◆ **Exercise brief**:
Carry on the article about Cajuns living with Usher Syndrome, picking up right after its last sentence.

Supplied passage Start Marker

Courtesy of Phyllis Griffard
Dan Arabie, a Cajun with Usher Syndrome and one of the main subjects of Connie Castille and Phyllis Griffard's film, The Quiet Cajuns. He is seen here communicating via tactile translation.
What is it to be Cajun, if you cannot hear a fiddle play? If you have never heard a single French word?
“You look at our cultural identity, the foodways, the music, dance,” said folklorist and filmmaker Connie Castille, who has studied the intricacies of Cajun and Creole lifeways in films like T-Galop: A Louisiana Horse Story and Ancestral Artistry: The Influence of Africans and Creoles of Color on Louisiana Architecture. “It’s like, what does it actually mean to be Cajun? Most of these people, for example, aren’t going to be able to learn to speak French.”
The people she is referencing are those who live with the Acadian form (USH1C) of Usher Syndrome—an inherited disorder characterized by profound deafness at birth, balance problems, and progressive vision loss. The condition is a rare one—considered an “orphan disease”—affecting between 20,000 and 40,000 people in the United States in total. But there are only two hundred documented people in the world who carry the Acadian variant, almost all of whom live in Louisiana.

Supplied passage End Marker
Given records Start Marker

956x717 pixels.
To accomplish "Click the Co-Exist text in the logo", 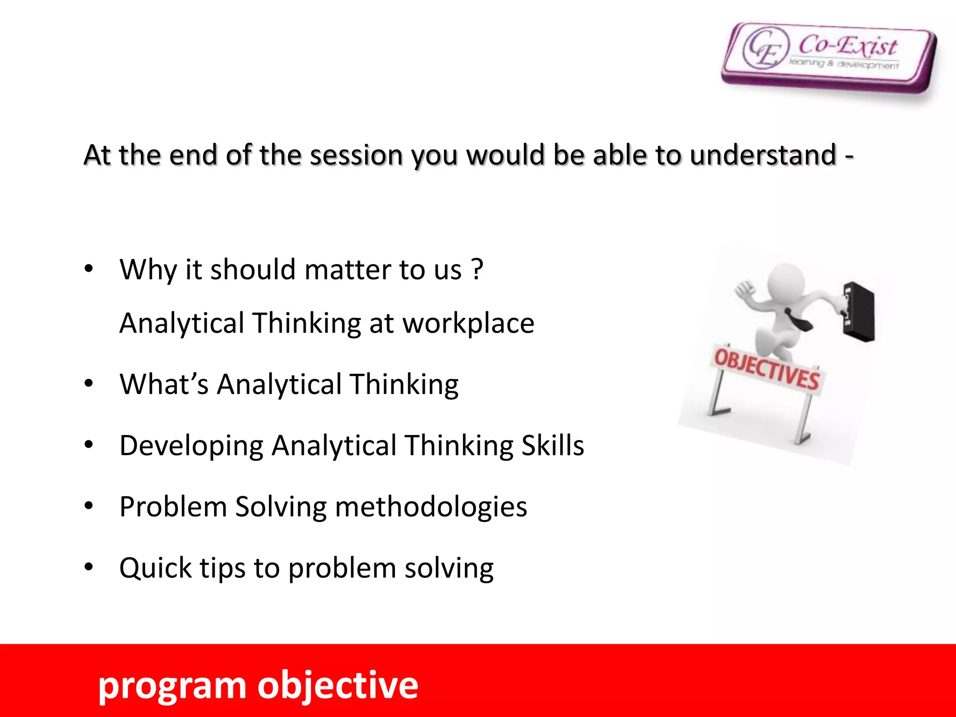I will click(848, 46).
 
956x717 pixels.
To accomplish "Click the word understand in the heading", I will click(763, 155).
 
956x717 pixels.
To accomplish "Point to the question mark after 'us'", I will click(477, 270).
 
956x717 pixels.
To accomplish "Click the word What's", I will click(164, 385).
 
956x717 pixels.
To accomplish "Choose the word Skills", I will click(552, 446).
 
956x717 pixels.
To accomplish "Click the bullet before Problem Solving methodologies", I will click(89, 506).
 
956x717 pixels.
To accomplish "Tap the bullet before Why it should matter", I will click(89, 269).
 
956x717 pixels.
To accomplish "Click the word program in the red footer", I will click(172, 687).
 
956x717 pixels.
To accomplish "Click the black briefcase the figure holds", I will click(858, 312).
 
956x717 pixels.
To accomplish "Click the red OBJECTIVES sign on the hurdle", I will click(766, 369).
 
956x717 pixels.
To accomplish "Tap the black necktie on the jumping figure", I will click(799, 320).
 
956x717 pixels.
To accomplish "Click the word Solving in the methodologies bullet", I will click(281, 507).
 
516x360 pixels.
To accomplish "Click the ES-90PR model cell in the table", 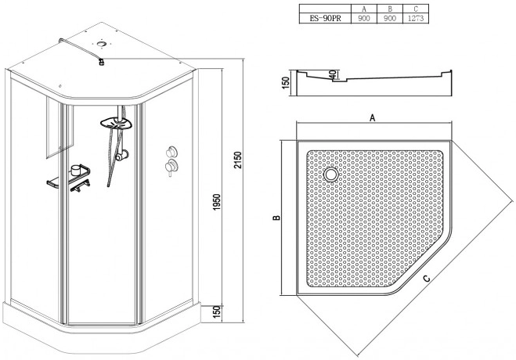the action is pos(325,19).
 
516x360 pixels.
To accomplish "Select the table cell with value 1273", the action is pos(416,19).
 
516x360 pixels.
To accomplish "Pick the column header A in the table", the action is pos(363,9).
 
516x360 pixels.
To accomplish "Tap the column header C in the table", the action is pos(416,9).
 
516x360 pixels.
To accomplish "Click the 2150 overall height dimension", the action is pos(238,160).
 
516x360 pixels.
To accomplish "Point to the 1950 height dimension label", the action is pos(217,203).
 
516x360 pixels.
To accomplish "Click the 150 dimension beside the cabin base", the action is pos(217,312).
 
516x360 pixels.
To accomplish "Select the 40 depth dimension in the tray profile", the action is pos(334,74).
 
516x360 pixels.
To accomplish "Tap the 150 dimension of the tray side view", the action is pos(286,82).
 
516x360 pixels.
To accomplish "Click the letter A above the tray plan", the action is pos(372,117).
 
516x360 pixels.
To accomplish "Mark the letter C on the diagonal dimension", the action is pos(427,279).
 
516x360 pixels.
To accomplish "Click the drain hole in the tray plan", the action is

Given records End Marker

◆ **Your response**:
The high prevalence of USH1C in Louisiana is the result of a “founder effect”—a genetic mutation brought by the original Acadian settlers in the eighteenth century, which was then genetically isolated over generations of intermarriage between families within the same “founder” group. Biologist Phyllis Griffard points out that it was not “cousins marrying cousins,” but instead the fact that “the first Acadians, those 6,000 people who came, had a high frequency of this allele. They then married other families within the Acadian group, and the gene persisted.” Even today, a significant percentage of people of Acadian descent marry other people of Acadian descent, increasing the odds of having a child with Usher Syndrome.
Castille and Griffard are both producers of the short documentary, The Quiet Cajuns, which premiered on Louisiana Public Broadcasting on September 26 and tells the story of the subculture of the “DeafBlind” community in Acadiana, as well as the work currently being conducted by Dr. Jennifer Lentz at LSU School of Medicine’s Laboratory for Usher Syndrome Research.
“You look at our cultural identity, the foodways, the music, dance. It’s like, what does it actually mean to be Cajun? Most of these people, for example, aren’t going to be able to learn to speak French.” —Connie Castille
Griffard approached Castille with the idea for the film, hoping to educate people on Usher Syndrome while also exploring cultural aspects of the condition. Joining biology to cultural identity has been a core tenant of Griffard’s work as an educator at the University of Louisiana-Lafayette, especially through her educational media initiative OurBio. “It’s about how biology has shaped our biography,” she explained. “So that’s why I was interested in using Usher as a genetic example. There are other [conditions], but this was something I understood and had connections to people, and it’s got so many interesting characteristics.”
Castille, despite growing up in Acadiana, had never encountered Usher Syndrome, and was totally unaware of its connection to Acadian history. “So I said, ‘Yeah, let’s make a documentary to share this story,’” she said.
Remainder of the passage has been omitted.